▸ Dataset records:
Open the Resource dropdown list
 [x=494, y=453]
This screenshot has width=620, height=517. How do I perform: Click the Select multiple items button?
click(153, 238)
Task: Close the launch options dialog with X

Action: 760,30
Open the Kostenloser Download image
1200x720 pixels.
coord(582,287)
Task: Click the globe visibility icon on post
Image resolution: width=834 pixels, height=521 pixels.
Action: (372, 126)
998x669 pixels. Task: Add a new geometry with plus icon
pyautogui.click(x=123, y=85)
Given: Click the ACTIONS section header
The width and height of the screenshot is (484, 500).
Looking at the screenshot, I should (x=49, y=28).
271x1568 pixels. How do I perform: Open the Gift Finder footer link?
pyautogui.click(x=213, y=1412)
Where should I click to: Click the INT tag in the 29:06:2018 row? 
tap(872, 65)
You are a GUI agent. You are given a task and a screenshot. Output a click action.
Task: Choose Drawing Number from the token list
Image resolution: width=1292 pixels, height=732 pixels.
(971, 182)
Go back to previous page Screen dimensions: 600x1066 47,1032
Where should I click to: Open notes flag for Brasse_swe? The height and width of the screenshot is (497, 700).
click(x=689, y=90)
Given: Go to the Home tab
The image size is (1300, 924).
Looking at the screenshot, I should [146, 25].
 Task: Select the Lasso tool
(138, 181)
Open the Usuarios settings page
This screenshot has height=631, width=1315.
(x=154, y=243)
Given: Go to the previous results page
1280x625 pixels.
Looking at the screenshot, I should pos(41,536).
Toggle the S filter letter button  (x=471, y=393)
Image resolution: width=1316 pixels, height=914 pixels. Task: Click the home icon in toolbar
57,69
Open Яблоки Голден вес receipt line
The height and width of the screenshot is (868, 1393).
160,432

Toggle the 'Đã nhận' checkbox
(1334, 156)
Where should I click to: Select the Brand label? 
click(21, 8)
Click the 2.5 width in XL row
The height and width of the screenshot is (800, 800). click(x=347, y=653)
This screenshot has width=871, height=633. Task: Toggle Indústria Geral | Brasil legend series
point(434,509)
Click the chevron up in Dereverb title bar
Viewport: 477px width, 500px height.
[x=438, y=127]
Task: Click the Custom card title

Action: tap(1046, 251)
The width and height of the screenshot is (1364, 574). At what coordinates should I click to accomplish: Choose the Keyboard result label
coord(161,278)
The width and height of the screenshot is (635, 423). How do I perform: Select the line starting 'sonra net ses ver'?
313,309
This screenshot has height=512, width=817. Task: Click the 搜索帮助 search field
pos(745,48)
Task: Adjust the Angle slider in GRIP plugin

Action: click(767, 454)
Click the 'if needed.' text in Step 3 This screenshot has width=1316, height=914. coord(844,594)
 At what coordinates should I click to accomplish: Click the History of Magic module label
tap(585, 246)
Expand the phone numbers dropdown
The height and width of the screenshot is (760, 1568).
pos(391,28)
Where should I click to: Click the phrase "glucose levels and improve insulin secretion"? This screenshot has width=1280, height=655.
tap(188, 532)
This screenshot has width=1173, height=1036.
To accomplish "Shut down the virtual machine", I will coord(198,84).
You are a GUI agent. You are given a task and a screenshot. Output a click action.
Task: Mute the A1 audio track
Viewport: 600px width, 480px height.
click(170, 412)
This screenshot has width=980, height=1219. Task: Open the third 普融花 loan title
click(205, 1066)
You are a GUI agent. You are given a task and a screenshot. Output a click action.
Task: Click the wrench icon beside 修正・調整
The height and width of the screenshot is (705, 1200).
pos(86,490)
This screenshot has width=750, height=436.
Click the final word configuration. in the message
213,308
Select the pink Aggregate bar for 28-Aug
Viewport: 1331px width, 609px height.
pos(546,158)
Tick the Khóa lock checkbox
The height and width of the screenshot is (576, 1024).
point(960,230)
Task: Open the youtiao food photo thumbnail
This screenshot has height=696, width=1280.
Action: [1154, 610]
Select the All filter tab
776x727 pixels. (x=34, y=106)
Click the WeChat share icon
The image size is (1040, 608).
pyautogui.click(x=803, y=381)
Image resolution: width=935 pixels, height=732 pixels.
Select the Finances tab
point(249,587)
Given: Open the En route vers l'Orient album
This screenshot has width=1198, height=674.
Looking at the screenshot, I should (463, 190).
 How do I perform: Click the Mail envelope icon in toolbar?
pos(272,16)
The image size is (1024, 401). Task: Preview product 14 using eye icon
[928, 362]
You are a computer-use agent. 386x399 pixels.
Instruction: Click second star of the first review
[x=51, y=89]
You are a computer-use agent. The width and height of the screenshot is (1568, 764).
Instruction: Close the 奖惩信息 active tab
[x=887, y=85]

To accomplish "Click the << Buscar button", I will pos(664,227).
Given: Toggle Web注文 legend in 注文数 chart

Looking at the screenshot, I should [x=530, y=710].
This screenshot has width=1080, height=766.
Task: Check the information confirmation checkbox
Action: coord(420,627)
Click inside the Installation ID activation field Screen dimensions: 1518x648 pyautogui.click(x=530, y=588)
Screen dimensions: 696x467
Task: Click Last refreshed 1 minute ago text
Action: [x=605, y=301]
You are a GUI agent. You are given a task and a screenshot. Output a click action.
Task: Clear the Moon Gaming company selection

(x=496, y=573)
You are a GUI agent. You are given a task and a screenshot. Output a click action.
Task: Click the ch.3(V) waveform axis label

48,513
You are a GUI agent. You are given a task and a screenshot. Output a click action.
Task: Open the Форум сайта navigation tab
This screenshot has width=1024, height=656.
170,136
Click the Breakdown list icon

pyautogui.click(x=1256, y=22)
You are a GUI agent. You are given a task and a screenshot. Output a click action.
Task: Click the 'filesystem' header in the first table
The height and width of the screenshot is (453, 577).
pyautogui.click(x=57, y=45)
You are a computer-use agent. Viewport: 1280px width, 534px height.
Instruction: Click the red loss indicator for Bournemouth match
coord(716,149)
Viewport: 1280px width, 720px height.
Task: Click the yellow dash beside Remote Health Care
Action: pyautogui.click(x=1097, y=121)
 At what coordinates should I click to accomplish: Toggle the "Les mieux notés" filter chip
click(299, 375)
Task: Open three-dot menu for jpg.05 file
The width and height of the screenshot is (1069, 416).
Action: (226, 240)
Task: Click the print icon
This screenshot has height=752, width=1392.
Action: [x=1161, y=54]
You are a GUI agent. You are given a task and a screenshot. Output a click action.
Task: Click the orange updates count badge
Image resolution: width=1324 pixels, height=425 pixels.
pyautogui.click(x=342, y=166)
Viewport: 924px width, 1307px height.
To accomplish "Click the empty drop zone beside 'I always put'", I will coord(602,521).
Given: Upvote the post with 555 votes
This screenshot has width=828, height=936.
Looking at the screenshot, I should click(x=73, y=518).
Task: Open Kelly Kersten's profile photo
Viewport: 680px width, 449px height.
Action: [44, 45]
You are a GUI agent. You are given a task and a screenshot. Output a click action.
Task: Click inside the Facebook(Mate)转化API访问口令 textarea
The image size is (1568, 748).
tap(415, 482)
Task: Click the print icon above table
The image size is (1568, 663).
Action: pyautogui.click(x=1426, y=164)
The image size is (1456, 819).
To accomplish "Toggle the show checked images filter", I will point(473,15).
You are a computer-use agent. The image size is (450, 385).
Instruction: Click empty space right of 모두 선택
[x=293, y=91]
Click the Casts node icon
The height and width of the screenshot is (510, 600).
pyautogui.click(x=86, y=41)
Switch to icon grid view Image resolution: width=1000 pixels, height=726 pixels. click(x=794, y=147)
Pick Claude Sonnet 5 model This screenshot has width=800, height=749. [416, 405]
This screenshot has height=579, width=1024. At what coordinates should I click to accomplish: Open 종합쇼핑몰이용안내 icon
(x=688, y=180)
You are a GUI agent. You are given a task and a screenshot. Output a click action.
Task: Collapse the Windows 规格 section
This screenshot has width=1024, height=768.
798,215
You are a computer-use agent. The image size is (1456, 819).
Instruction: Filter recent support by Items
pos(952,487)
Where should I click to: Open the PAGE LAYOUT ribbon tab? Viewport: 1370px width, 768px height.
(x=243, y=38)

▸ Problem:
From the listing above, the lines starting with the one that has "Task: Click the print icon above table" and running through the one that has "You are a computer-use agent. The image size is (1456, 819)." should be copied exactly, ends included.

▸ Written response:
Task: Click the print icon above table
The image size is (1568, 663).
Action: pyautogui.click(x=1426, y=164)
The image size is (1456, 819).
To accomplish "Toggle the show checked images filter", I will point(473,15).
You are a computer-use agent. The image size is (450, 385).
Instruction: Click empty space right of 모두 선택
[x=293, y=91]
Click the Casts node icon
The height and width of the screenshot is (510, 600).
pyautogui.click(x=86, y=41)
Switch to icon grid view Image resolution: width=1000 pixels, height=726 pixels. click(x=794, y=147)
Pick Claude Sonnet 5 model This screenshot has width=800, height=749. [416, 405]
This screenshot has height=579, width=1024. At what coordinates should I click to accomplish: Open 종합쇼핑몰이용안내 icon
(x=688, y=180)
You are a GUI agent. You are given a task and a screenshot. Output a click action.
Task: Collapse the Windows 规格 section
This screenshot has width=1024, height=768.
798,215
You are a computer-use agent. The image size is (1456, 819).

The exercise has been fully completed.